Uśmiechnęłam się do niej. Zauważając że ona jest młodsza od mnie od 2 lata. Zachowałyśmy się jak małe dziewczęta. Biegałyśmy po zamku i szorowałyśmy go na błysk. Główną nagrodą była złota moneta od starszej służącej. Wygrałam lecz i tak oddałam monetę Sue bo wiedziałam że jej bardziej się przyda niż mnie.

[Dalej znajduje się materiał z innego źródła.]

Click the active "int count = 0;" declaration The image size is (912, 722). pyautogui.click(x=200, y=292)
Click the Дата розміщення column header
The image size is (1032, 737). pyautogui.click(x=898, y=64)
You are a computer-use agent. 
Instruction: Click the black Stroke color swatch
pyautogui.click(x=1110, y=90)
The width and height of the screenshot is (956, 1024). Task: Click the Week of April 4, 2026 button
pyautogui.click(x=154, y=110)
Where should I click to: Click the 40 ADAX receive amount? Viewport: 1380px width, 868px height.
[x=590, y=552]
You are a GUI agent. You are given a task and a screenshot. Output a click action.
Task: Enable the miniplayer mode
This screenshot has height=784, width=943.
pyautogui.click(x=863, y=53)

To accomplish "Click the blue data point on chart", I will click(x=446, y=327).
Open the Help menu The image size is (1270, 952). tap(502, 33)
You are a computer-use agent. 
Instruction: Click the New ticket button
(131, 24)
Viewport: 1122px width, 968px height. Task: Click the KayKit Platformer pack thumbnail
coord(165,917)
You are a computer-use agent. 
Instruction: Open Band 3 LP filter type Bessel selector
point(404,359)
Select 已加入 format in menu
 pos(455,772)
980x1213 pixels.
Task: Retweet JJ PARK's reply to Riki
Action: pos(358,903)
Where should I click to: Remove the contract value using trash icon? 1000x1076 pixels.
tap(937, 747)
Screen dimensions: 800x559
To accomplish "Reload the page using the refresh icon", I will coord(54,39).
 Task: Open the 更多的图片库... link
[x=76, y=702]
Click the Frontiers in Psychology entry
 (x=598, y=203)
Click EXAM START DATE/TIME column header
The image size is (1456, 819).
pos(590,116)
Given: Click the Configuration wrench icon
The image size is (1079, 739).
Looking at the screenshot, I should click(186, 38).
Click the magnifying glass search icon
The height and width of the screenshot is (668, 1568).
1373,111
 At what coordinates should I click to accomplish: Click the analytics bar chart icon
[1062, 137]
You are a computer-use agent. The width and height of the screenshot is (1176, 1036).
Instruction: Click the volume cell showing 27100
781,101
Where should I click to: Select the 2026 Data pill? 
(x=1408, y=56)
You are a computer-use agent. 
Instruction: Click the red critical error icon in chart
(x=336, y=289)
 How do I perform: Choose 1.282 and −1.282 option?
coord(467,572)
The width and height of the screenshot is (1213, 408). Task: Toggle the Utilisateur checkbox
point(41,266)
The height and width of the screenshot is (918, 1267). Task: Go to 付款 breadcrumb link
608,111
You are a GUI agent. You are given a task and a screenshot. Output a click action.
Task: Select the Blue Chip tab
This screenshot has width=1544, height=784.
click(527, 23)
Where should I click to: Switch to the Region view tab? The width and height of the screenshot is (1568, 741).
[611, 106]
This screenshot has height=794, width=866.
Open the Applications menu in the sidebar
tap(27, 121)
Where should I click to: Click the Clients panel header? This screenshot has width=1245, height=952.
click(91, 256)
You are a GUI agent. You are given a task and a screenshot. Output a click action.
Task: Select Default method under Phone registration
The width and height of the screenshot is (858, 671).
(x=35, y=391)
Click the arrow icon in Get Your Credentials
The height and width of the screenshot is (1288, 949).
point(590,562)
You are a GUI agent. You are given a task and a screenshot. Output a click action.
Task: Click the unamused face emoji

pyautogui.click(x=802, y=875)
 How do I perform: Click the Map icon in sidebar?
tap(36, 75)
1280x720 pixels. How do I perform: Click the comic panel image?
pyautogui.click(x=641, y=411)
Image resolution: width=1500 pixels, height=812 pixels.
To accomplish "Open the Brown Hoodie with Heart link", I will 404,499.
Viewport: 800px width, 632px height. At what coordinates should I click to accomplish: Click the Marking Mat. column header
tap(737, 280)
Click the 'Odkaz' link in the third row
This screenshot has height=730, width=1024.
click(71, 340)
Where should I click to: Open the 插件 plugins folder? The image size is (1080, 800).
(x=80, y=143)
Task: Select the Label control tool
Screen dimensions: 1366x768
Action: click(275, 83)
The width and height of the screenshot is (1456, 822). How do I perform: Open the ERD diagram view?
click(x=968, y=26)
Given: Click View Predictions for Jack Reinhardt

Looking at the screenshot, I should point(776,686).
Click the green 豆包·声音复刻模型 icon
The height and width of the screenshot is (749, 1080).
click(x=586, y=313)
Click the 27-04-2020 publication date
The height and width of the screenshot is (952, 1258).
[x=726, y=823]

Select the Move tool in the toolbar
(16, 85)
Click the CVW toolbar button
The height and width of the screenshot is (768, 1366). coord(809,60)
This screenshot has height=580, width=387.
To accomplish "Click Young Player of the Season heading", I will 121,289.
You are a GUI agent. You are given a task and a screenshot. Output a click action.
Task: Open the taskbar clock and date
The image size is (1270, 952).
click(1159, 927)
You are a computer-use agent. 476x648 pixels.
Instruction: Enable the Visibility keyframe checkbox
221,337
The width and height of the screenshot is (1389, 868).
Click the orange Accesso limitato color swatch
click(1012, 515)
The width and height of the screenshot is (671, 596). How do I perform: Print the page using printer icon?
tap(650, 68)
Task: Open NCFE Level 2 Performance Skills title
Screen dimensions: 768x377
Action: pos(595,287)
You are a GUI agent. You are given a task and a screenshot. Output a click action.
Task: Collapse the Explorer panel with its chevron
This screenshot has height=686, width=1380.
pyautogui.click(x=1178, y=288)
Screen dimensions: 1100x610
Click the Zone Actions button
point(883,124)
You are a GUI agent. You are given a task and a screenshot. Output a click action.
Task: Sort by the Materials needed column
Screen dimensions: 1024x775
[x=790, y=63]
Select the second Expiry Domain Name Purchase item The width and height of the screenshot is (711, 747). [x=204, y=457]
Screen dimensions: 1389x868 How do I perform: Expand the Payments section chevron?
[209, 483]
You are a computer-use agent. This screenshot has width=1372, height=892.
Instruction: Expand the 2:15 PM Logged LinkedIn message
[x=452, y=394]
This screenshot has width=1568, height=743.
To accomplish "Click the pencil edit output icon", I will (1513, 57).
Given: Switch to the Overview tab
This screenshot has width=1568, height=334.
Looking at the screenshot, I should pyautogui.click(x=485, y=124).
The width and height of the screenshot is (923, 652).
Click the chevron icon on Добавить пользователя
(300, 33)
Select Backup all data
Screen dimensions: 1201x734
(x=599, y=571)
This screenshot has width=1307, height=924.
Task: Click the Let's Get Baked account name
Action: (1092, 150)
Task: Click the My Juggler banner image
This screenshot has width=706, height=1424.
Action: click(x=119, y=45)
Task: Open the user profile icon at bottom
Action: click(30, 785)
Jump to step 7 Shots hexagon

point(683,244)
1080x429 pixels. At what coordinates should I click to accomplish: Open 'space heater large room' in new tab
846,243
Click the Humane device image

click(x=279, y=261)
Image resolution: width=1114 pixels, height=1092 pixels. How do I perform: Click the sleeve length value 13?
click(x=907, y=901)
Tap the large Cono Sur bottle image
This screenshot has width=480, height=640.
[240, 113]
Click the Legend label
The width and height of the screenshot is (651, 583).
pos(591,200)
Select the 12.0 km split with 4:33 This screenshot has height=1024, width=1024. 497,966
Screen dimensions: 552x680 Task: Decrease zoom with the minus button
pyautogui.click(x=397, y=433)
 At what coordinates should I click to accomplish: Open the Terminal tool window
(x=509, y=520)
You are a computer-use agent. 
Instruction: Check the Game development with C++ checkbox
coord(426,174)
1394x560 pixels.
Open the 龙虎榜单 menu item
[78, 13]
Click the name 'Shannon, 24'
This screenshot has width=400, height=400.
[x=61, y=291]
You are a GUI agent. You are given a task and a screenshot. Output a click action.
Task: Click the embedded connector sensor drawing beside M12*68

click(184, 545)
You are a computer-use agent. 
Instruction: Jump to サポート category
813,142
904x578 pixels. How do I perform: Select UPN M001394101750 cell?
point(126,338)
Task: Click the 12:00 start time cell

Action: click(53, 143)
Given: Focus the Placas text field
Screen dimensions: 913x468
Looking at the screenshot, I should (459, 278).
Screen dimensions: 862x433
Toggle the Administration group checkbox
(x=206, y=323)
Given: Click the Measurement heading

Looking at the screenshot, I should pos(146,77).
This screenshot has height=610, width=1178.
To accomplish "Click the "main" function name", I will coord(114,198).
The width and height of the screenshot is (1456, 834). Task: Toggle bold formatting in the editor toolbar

- No nieźle prawie cały zamek w 5 godzin -zaśmiała się -Głodna się zrobiłam. A że mam złotą monetę to idę się nażreć do syta w karczmie po raz pierwszy odkąd pamiętam. Pa Nim.
Zaśmiałam się. Wyszłam z pokoju służek i od razu natknęłam się na niego. Ten jak by czekał aż mu odpowiem na to pytanie które zadałam sama sobie. Zaśmiałam się się po raz kolejny. Dziś dzięki Sue byłam po raz pierwszy naprawdę szczęśliwa. Sprzątanie tylko ukoiło mi nerwy lecz przy nim mogłam pomyśleć.
- Cóż panie nie wierzą przypadki lecz w przeznaczenie. Więc jeśli los chciał byśmy się spotkali to i przeznaczenie musiało maczać w tym palce. Pamiętaj że nic nie zdarza się przypadkiem-powiedziałam i spojrzałam mu prosto w zielone oczy. Znów jego zielone tęczówki mnie zauroczyły. Mój wzrok znów powędrował ku jego ust lecz szybko powrócił na oczy.-Więc dlaczego pytasz panie?